Cycling Activist Training For Unbound, Meet Marley Blonsky

Marley Blonsky: The Cycling Activist Training For Unbound

In this series we will be interviewing Marley Blonsky, a cycling activist training for Unbound Gravel cycling race. When she crosses the finish line, Marley will have proven, once again, that all bodies belong on bikes. Along the way to the finish line, we will follow Marley’s training progress. This path will not be linear as we will see her ups and downs. While this is a specific event, Marley’s activism for cycling didn’t just start. We will discuss her activism along with her training to get a full picture.

Cycling Activist Training For Unbound, Meet Marley Blonsky

Unbound Gravel in Emporia, Kansas, is known as one of the most grueling – and most fun – gravel races in North America. The event features course distances ranging from 25 miles up to the “XL” route of 350 miles. Each course goes through the dusty, hot gravel roads of the midwest.

Arkansas-based Marley Blonsky is preparing to take on either the Unbound 50- or 100-mile race on June 3 this year. Blonsky completed the 100-mile Unbound course in 2022 and is excited for more this year.

Beyond just training for Unbound, Blonsky is a well-known cycling activist and founder of All Bodies on Bikes, which is a “movement to create and foster a size inclusive bike community” through social rides and meetups nationwide.

For Blonsky, each race she starts is more than about reaching the finish line. Every race presents an opportunity to find and share joy in riding a bike. These race starts enable those in larger bodies to find their home in the cycling community. 

“Commuting Is The Worst” – How Blonsky Became an Activist

One of the best parts about Blonsky is how approachable both she and her journey are. Her journey to becoming a prominent cycling advocate started out with a feeling: frustrated.

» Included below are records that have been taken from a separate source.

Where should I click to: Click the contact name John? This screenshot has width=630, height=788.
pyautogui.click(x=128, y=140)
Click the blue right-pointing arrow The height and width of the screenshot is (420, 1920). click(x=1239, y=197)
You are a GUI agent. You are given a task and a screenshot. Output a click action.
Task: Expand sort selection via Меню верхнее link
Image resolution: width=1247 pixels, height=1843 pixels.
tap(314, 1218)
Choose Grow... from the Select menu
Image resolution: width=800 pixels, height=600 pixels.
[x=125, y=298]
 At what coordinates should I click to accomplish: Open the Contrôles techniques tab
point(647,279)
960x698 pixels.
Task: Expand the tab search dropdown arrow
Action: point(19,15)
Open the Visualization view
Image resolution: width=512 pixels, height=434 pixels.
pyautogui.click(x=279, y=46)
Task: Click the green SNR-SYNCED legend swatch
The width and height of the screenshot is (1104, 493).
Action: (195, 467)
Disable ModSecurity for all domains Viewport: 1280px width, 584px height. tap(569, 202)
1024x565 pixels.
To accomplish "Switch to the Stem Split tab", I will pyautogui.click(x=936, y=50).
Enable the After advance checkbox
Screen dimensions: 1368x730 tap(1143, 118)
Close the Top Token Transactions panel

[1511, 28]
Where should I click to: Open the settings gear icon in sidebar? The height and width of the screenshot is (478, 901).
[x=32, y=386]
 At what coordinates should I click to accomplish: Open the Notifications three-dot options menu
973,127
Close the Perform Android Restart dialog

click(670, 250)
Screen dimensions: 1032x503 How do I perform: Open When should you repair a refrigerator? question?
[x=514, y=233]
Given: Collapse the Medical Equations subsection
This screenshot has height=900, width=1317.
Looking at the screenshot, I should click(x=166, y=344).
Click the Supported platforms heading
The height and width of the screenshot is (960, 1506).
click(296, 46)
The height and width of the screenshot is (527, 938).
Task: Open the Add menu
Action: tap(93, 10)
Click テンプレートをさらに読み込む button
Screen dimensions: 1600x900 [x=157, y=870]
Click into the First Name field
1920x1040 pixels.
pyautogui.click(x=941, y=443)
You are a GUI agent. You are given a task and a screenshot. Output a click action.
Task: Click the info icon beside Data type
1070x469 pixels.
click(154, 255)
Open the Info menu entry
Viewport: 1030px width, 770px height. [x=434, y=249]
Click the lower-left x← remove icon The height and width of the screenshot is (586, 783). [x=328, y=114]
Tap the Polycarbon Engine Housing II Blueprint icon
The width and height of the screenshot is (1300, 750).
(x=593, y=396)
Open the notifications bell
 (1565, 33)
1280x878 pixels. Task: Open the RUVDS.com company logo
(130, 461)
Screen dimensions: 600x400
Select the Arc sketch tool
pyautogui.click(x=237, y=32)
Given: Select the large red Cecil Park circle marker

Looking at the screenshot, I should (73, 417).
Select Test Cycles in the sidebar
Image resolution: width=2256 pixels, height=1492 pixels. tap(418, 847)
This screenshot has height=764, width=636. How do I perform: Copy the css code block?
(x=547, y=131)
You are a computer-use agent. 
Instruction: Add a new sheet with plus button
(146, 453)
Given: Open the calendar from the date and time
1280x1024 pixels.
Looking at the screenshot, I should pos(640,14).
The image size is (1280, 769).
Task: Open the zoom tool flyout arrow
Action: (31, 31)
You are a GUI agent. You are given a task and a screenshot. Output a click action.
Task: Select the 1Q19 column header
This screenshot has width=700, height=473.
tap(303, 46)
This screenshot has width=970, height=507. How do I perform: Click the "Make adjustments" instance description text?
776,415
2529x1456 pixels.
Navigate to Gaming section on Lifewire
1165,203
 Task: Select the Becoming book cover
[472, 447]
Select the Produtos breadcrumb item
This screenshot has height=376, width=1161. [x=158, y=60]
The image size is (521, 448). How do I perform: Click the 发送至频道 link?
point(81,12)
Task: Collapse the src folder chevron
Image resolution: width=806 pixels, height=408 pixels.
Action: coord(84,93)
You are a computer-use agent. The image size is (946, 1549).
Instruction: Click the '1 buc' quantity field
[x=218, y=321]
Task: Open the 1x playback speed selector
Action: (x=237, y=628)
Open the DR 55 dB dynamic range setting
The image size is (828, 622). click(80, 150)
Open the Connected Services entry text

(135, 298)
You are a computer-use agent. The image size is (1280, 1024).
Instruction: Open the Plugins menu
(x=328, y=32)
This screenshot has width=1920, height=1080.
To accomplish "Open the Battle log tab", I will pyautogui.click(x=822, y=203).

“I got into bikes about 10 years ago,” Blonsky says. “I was commuting to and from work in Seattle on the bus and it was taking 45 minutes to go two miles. I knew there had to be a better way, so I started bike commuting.”

Blonsky says her foray into bike commuting and riding for recreation was a “rough start.” There was a lack of bikes and cycling apparel designed for people in larger bodies.

“Spoiler alert: I didn’t find clothes that fit for a long time,” Blonsky says.

Blonsky knew she was not the only person feeling excluded from a typically homogenous cycling community. She started blogging about her bike adventures, ranging from her daily commutes to her eventual overnight bike-packing trips.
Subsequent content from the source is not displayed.